彼女は一度だけ唇をきつく噛むと、はき捨てるように言った。
 「そうよ。私はそれでいいと思う」
 そして、その言葉を最後に、雫は僕を残して店の方へ出て行ってしまった。ため息が漏れる。始まったばかりの二人の生活なのに、初日から喧嘩だなんて・・・。僕は彼女が手もつけなかったトーストを見下ろしながら、唇をかみ締めた。そういえば、あいつは昔からそうだった。心に訴えかける非現実的なものの存在を、人一倍信じていたのだ。それは、弱い人間が逃げ道ほしさにすがることとは違い、雫の場合はただ純粋にそれを信じていた。
 彼女はピュアなのだ。
 僕は重たくなった頭をもたげて、近くの壁に掛けてある時計へ目を向けた。そろそろ開店の時間だ。仕事に私情を持ち込むな、と言っていた親父の顔をふと思い出す。

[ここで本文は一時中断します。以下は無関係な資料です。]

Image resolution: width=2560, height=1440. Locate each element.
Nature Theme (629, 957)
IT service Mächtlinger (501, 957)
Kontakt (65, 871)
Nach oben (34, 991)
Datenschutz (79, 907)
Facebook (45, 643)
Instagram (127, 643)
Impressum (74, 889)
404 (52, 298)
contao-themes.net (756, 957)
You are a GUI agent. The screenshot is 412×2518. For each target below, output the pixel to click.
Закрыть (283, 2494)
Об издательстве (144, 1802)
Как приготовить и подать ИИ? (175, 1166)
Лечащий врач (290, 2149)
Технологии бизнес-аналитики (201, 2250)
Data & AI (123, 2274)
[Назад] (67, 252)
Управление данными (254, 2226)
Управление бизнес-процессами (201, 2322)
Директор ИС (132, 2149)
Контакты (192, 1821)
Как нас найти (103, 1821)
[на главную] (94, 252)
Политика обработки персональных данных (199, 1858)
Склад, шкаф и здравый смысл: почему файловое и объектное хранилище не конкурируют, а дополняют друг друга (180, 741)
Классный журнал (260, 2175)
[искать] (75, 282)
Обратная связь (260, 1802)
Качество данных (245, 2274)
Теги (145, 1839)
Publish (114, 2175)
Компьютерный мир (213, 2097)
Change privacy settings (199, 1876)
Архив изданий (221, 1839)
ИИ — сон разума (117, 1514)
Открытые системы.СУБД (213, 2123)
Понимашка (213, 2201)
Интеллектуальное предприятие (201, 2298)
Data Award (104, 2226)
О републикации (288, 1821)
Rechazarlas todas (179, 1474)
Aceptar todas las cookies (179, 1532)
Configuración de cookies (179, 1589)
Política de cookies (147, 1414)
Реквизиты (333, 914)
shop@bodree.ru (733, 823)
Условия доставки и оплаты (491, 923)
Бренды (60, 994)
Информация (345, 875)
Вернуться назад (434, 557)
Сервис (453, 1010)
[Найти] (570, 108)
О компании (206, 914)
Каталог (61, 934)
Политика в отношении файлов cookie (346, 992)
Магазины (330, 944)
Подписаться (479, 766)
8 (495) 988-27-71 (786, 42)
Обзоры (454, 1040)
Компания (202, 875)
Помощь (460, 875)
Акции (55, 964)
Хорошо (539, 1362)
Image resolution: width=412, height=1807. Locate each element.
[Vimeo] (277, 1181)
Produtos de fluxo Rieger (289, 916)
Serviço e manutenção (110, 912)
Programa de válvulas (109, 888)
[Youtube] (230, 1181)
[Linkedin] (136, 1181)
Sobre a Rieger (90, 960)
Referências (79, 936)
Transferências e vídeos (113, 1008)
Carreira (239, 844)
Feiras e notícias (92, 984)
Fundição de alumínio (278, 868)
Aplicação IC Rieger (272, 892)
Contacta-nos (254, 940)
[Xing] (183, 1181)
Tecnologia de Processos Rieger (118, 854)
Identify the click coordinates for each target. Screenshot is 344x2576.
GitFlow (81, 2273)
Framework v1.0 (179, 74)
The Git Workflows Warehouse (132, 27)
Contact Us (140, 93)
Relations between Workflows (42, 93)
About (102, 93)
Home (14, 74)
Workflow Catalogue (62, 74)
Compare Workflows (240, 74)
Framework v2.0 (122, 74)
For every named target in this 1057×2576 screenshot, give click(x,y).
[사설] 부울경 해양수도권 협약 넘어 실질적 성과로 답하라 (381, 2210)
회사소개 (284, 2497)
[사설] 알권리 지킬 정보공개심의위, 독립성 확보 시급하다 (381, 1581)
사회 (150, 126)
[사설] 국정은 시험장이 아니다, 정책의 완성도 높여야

 僕は自己嫌悪から湧き水のように溢れてくる虚脱感を端へ端へと追いやりながら、店内へ首を突き出し、先に出ている雫の様子をうかがった。僕の家のことを知り尽くしている彼女のことだから、とっくに看板を「OPEN」に変え、今はカウンターとかで今日の下準備でもしているに違いない。
 はたして彼女はそこにいた。カウンターを、おろしたてのタオルで拭いている。
 僕は靴のかかとをつぶしたままで、店へ出た。雫は、もくもくとカウンターを拭きつづけている。
 「雫」
 と、僕は小さな声で言った。まるで腫れ物にでも触っている気分だ。
 「何?」
 雫はタオルを持っている手を止め、何もなかったような顔でこっちを向いた。
 「あ、あのさ」
 僕は鼻先をかりこりとかきながら、彼女から視線を外した。さっきのことを謝ろうとしているのが見え見えで、どうもきまりが悪い。
 そんな僕を見ながら雫は、タオルを四つ折にしてカウンターの上へ置いた。
 「別に怒ってないよ。この歳で青い鳥を信じているなんて、私くらいだしね。急にヒスっちゃってごめんね」
 「いや、こっちこそ・・・ごめん。デリカシーに欠けてたよ。お前はただ信じてただけなのにな」
 僕は頭を下げて言った。事実上、彼女の方から折れてくれたおかげで、僕もすんなり謝ることが出来た。
 喧嘩とは不思議なもので、仲直りすると喧嘩する以前よりまして相手への仲間意識を高めてしまう。
 そして何故か、心持が広くなった気になってしまう。僕は雫の隣りへ立つと、彼女が置いたタオルを手に取り、背中のグラスキャビネットに寄りかかった。
 「何?」
 と、僕の顔を覗き込むようにして雫は言った。
 「ん?いや、さっきお前を傷つけちゃったから、なんか願い事でもあったら聞いてやろうと思って」
 僕の言葉に彼女はきょとんとして、
 「ホント?」  と、訊いた。
 「ああ、本当だよ」
 すると彼女は、まるで子供のような無邪気な笑顔を見せながら、カウンターを颯爽と飛び越え、そしてこう言った。
 「今日一日OFFね!」
 あまりにも爽やかな声で、あまりにもひどい一言だ。僕はケーキをおごるとか飲み物をおごるとか、そういうつもりでいったのに、これでは彼女の滞在許した意味がなくなってしまう。止めなくては。
 そう思った時には、すでに何もかもが遅かった。雫がそそくさと外へ出て行ってしまったのだ。
 「お、おい!まてよ!雫!」
 必死に名前を呼んでみたが、届かなかった。まだお客のいない店内には、さっき雫が出て行く時に鳴った鈴の音の余韻だけが残っている。僕はやれやれとため息をつき、その場一人たたずんでいた。